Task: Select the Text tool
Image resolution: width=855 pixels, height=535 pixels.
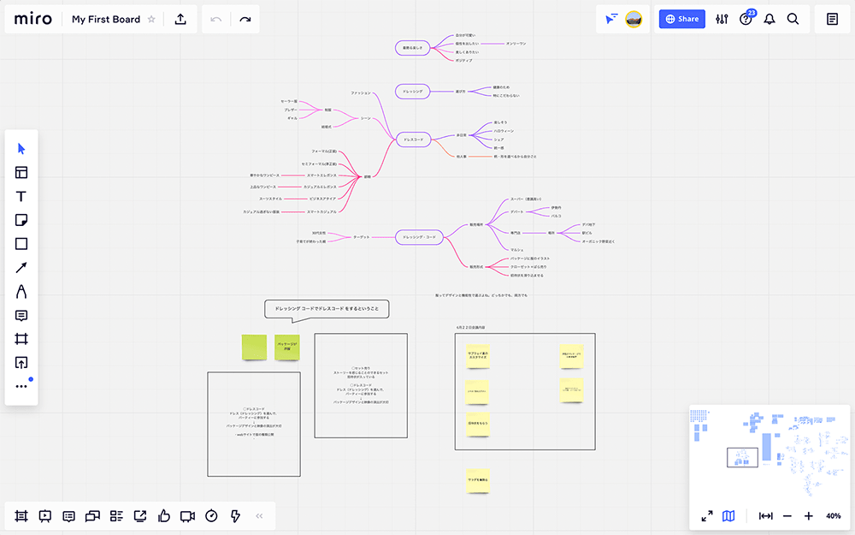Action: click(x=21, y=196)
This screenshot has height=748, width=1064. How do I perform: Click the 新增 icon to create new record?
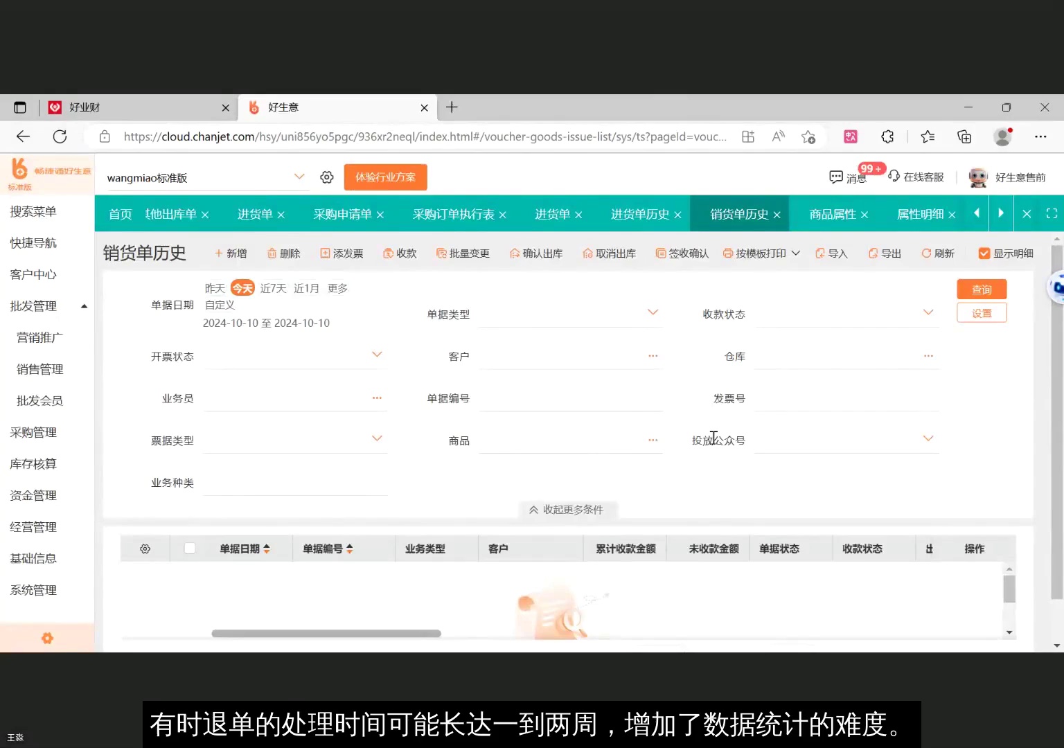[231, 253]
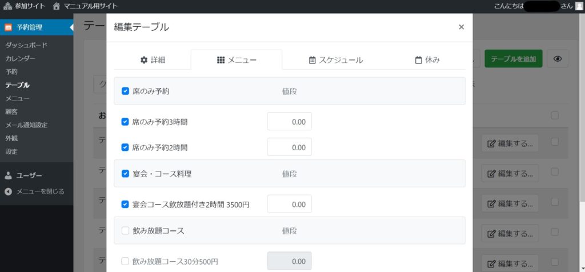This screenshot has width=585, height=272.
Task: Uncheck the 席のみ予約 category checkbox
Action: click(125, 91)
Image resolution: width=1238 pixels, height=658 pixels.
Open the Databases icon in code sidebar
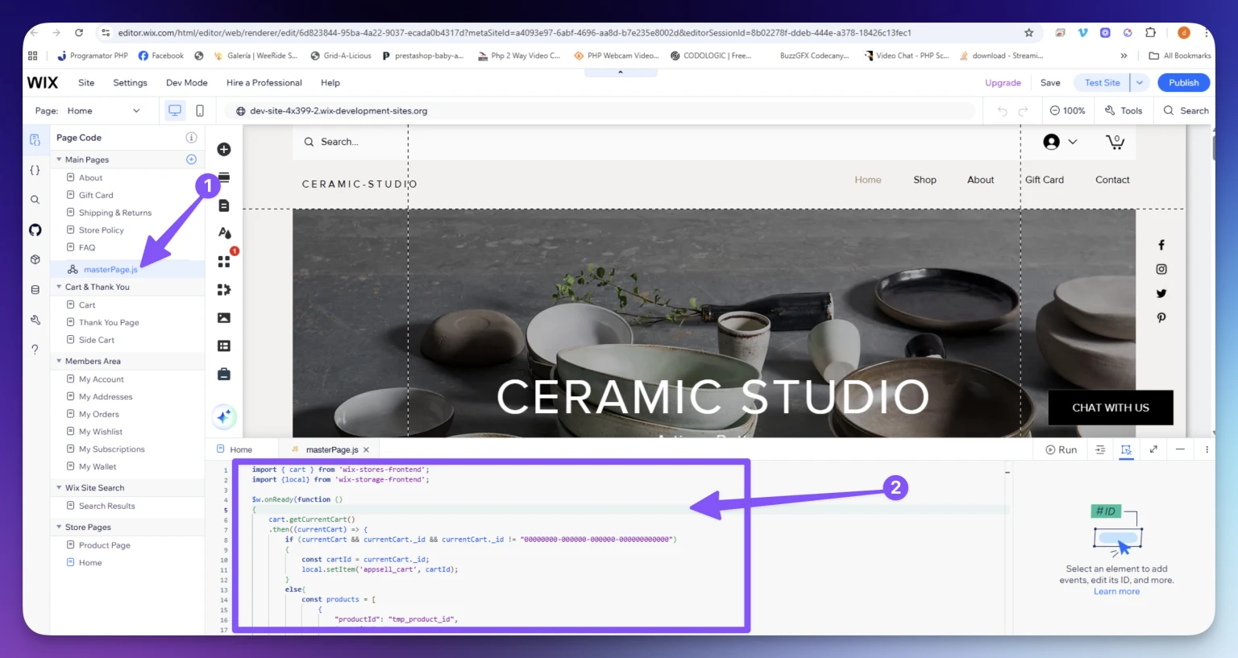[35, 290]
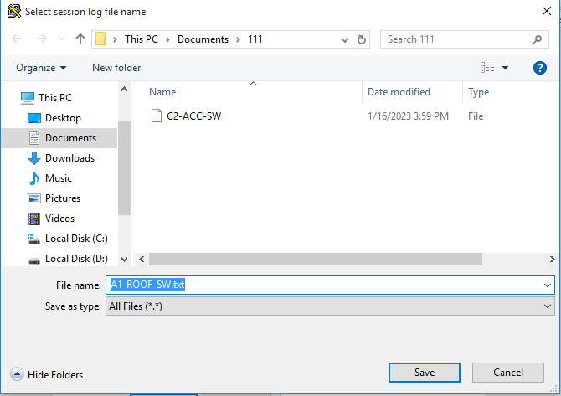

■ **Problem statement**: Above are the records. Copy only the lines from the one with "Image resolution: width=855" through the one with "Image resolution: width=1238", exactly, with no pictures.

■ **Result of the exercise**:
Image resolution: width=855 pixels, height=535 pixels.
Action: click(x=21, y=196)
This screenshot has height=748, width=1064. How do I perform: Click the 新增 icon to create new record?
[231, 253]
This screenshot has width=585, height=272.
Task: Uncheck the 席のみ予約 category checkbox
Action: click(125, 91)
Image resolution: width=1238 pixels, height=658 pixels.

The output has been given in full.